[What to produce] Rewrite everything in the piece on rising rates and affordability from "Rising Rates Won’t" down to "over at Bloomberg.", putting "the Federal Reserve" in place of "the Fed".

[Text segment]

Rising Rates Won’t Help Affordability

“What we’re seeing instead is that the surge in mortgage rates engineered by the Fed is adding to affordability problems. So it stands to reason that the places most affected will be metro areas that were already the least affordable…” Writes Conor Sen over at Bloomberg.

  • This is not 2008. Sen writes that there is no broad industry downturn like we have seen before with oil and gas or the tech that could have an impact on major metro areas. In fact, “Homeowners haven’t taken on too much debt, and there’s no inventory glut — quite the opposite, in fact — that would lead to a broad-based downturn.
  • One of the factors that could be a wild card in this situation, Sen notes, is the post-pandemic migration dynamic of high-income households moving from high-cost to lower-cost areas. Essentially, people moving from a high-cost place like California still see prices in the Midwest as affordable despite the last few years of price hikes which could help keep those prices elevated despite rising rates.
  • Sen does conclude with some good news for the coming changes in the market. “If there is any upside for buyers in the current market, it’s that because the affordability problems created by rising mortgage rates are intentional on the Fed’s part, they can always reverse those increases if it turns out they’ve overdone it to the point it threatens the economy.”

As we all know, this slowdown is not a 2008 crash in the making. But it is a slowdown that, unfortunately, is also not helping with the one area that most policymakers are concerned with, affordability. Obviously, the end result, at some point, will be a pullback in prices but it’s hard to know when that could be. However, as rates rise it will push more wannabe homeowners off the fence, it will encourage current homeowners to stay put, and, probably most importantly, it will disincentive homebuilders. Policymakers are going to have to be able to withstand some troubling headlines for a few months or more if they want the eventual payoff.

[Extracted entries]
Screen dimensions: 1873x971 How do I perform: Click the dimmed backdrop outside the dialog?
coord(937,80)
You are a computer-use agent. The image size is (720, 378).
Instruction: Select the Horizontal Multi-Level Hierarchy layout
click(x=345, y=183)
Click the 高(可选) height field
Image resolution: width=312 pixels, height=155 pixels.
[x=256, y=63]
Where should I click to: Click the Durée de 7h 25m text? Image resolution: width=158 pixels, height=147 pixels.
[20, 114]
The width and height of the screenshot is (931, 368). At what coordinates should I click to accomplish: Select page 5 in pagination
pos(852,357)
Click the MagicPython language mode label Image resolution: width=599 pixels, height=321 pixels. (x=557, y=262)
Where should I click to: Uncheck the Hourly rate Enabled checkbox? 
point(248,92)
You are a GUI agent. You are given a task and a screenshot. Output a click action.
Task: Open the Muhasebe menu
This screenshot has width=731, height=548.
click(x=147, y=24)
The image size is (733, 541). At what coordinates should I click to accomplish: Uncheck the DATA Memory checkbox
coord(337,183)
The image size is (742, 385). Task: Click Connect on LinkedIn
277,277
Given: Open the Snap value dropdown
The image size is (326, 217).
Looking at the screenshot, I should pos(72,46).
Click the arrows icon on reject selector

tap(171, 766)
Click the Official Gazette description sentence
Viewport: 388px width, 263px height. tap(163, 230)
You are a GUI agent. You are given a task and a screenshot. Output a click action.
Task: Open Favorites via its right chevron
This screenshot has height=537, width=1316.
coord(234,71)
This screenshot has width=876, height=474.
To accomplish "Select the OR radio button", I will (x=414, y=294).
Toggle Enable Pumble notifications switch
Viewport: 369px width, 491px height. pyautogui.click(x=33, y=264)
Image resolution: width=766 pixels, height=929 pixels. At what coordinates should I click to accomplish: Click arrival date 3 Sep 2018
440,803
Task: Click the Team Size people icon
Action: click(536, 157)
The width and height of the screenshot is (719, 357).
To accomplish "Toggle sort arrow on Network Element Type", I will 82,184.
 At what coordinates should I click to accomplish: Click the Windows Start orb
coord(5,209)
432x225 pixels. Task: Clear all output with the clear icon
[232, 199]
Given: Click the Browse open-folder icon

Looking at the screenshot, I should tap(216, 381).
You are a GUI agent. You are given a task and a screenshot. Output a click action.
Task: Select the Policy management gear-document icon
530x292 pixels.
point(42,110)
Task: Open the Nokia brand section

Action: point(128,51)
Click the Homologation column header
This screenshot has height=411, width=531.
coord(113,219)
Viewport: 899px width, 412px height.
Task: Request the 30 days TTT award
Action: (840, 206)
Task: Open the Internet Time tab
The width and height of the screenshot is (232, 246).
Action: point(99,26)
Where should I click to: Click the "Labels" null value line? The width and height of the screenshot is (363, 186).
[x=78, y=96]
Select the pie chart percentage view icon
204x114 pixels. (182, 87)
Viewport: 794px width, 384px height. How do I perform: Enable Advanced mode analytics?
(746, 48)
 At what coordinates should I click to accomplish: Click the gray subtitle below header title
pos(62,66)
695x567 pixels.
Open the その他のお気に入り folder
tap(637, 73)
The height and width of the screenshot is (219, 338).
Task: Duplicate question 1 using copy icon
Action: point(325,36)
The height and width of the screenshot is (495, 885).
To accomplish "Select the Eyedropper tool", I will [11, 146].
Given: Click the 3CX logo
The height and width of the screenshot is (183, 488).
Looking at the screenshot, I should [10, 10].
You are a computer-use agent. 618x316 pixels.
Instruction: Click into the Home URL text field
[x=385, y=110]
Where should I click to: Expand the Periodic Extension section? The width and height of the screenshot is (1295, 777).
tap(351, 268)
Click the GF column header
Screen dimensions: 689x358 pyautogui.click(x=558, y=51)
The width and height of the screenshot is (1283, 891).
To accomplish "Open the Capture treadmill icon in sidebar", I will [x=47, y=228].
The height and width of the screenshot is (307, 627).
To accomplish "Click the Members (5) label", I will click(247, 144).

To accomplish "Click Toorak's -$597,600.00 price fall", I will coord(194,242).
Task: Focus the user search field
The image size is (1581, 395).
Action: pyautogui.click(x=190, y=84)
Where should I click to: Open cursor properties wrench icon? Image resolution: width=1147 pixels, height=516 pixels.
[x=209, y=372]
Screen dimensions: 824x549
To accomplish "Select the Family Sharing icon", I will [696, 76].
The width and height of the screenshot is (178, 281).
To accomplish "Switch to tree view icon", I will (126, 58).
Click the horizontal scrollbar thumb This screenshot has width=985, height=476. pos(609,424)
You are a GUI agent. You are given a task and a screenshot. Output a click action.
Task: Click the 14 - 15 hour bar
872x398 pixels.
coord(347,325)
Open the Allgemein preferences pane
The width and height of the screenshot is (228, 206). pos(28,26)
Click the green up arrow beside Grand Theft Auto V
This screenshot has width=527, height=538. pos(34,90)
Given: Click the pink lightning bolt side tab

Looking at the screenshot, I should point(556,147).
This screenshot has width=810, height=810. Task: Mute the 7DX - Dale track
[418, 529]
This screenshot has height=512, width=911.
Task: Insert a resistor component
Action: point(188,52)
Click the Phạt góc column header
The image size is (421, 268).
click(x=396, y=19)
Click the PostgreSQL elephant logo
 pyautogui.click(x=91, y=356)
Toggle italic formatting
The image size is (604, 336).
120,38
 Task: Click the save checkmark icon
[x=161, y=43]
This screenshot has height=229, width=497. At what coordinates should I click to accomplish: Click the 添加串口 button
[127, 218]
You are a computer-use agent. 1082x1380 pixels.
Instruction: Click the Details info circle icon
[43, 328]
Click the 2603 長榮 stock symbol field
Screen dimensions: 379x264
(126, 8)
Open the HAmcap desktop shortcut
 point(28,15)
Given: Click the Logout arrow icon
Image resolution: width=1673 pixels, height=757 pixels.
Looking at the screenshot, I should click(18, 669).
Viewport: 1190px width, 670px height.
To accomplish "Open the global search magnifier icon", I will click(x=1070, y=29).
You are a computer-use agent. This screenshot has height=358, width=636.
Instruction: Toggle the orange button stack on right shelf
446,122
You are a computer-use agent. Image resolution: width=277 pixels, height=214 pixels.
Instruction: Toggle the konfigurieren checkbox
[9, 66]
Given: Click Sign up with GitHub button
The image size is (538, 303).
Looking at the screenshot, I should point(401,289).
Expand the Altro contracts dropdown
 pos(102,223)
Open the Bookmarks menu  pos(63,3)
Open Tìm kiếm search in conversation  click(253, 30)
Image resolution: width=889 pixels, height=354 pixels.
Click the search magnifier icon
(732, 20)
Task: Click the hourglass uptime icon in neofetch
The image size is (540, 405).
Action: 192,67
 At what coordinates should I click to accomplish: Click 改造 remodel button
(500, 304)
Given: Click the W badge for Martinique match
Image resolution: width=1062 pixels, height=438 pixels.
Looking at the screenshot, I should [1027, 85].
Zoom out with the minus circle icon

[Solution]
Rising Rates Won’t Help Affordability

“What we’re seeing instead is that the surge in mortgage rates engineered by the Federal Reserve is adding to affordability problems. So it stands to reason that the places most affected will be metro areas that were already the least affordable…” Writes Conor Sen over at Bloomberg.